Les contestations relatives à l’élection présidentielle d’août 2016 au Gabon ne faiblissent pas hors du territoire national. Après les événements de New York, Edouard-Pierre Valentin et Crépin Gwodock ont, à leur tour, «encaissé l’onde le choc», le 24 juin 2017 à Paris. Une situation condamnée par l’ambassadeur, Haut représentant du Gabon en France.

Crépin Gwodock, impassible devant ses «verbalisateurs». © Gabonreview/capture d’écran

 

Décidément, les voyages, hors du pays, des personnalités gabonaises aux affaires ou ayant des liens avec l’exécutif se transforment de plus en plus en cauchemars. Après l’épisode de la délégation du président de la République huée à New York, l’attention s’est tournée le weekend dernier vers Paris (France) où, en séjour depuis une semaine, pour des «raisons professionnelles», Edouard-Pierre Valentin (président du Conseil d’administration de la Société commerciale gabonaise de réassurance (SCG-Ré) et accessoirement père de l’épouse d’Ali Bongo, Sylvia Bongo Ondimba) et Crépin Gwodock (administrateur, directeur-général de la même société) ont verbalement été bousculés par des membres de la communauté gabonaise de France proches de l’opposition.

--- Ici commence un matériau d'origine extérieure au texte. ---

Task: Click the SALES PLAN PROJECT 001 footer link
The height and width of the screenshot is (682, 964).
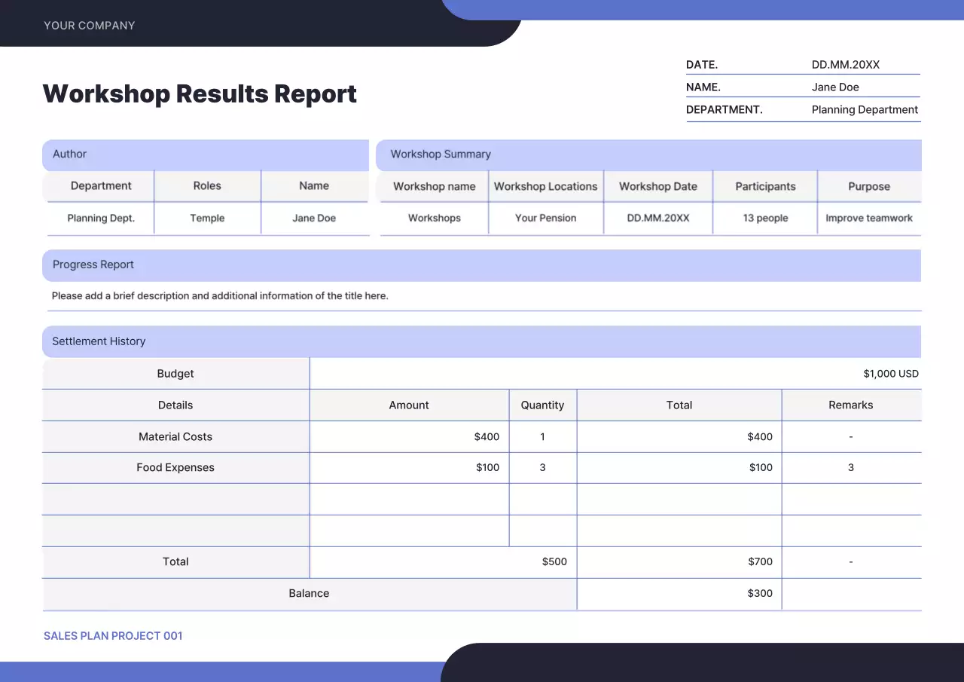Action: pos(113,636)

Edouard-Pierre Valentin durant la véhémente «verbalisation». © Gabonreview

Dans deux vidéos amateurs circulant sur les réseaux sociaux, on peut voir les deux hommes, assis à la terrasse d’un café sur le boulevard Haussmann, subir les récriminations des contestataires du résultat de la présidentielle d’août 2016. Baptisé les «Panthères», ce groupe de Gabonais a abordé avec véhémence les deux personnalités, les affublant de diverses expressions dépréciatives : «assassins, criminels, tueurs, pédés…». Le petit groupe de manifestants les accuse en effet d’avoir «massacré les gens au Gabon le 31 août». «Ils ont tué les enfants, ils ont tué des gens au Gabon. Les Gabonais vous regardent…», ont-ils bruyamment scandé, visiblement très remontés.

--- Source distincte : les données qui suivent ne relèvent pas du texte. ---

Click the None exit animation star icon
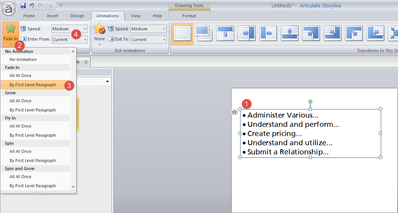 click(99, 29)
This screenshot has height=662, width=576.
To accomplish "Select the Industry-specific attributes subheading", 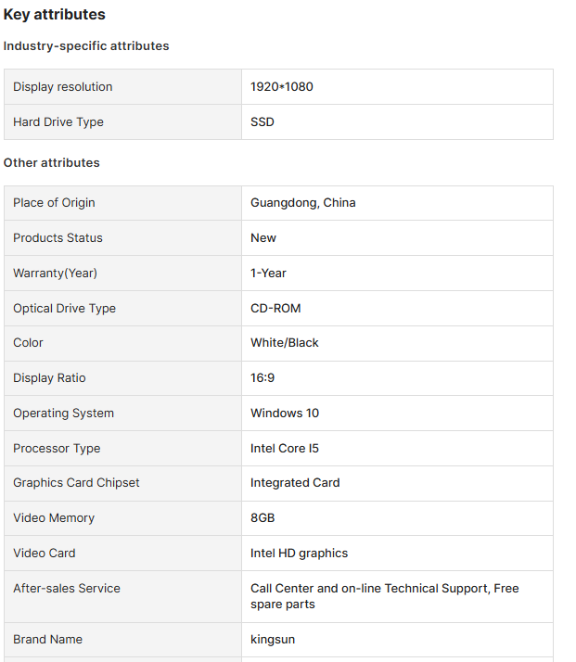I will pyautogui.click(x=86, y=46).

Face au ramdam, des agents de police sont intervenus pour sécuriser les deux personnalités et écarter les manifestants. S’il y a eu du café et des verres renversés, l’intégrité physique des deux assureurs n’a pas été atteinte.

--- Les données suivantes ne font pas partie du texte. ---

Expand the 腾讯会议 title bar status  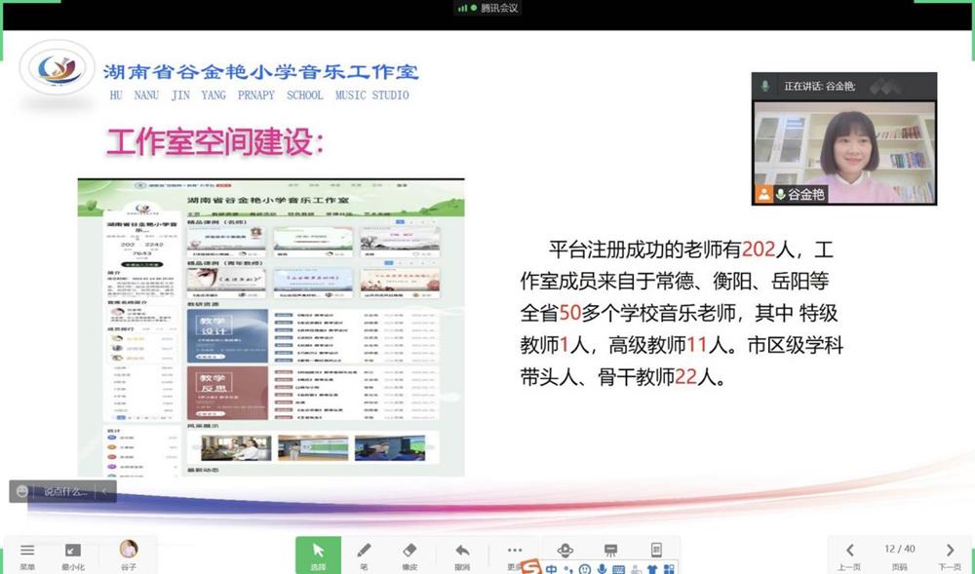pos(488,8)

Dans la même journée, Flavien Enongoué, l’ambassadeur, Haut représentant du Gabon en France et auprès de l’Organisation internationale de la Francophonie (OIF) est intervenu à la télévision depuis Libreville et a publié un communiqué pour condamner «la multiplication des actes de violence contre les personnalités gabonaises en séjour en France et déplore(r) le sentiment d’impunité qui contribue à les alimenter». Le communiqué du diplomate note la «gravité des faits» et dénonce en outre «l’atteinte à l’intégrité physique, à la dignité et à l’honorabilité» de ces personnes. Il précise par ailleurs que la représentation diplomatique du Gabon a «requis d’assister ces personnes dans l’action judiciaire qu’elles ont immédiatement engagée contre les agresseurs».

Des manifestations de ce type sont devenues courantes dans la plupart des villes occidentales où séjournent  les officiels gabonais. Les opposants de la diaspora gabonaise reprochent régulièrement à des officiels ou aux membres de la constellation Bongo leur proximité avec le pouvoir et les accuse de «cautionner» et d’avoir «laissé tuer les Gabonais pendant les émeutes postélectorales». Pour la plupart, ces manifestants établis dans des pays occidentaux souhaitent que Jean Ping, qui revendique la victoire à cette élection, soit établi dans les fonctions de président de la République.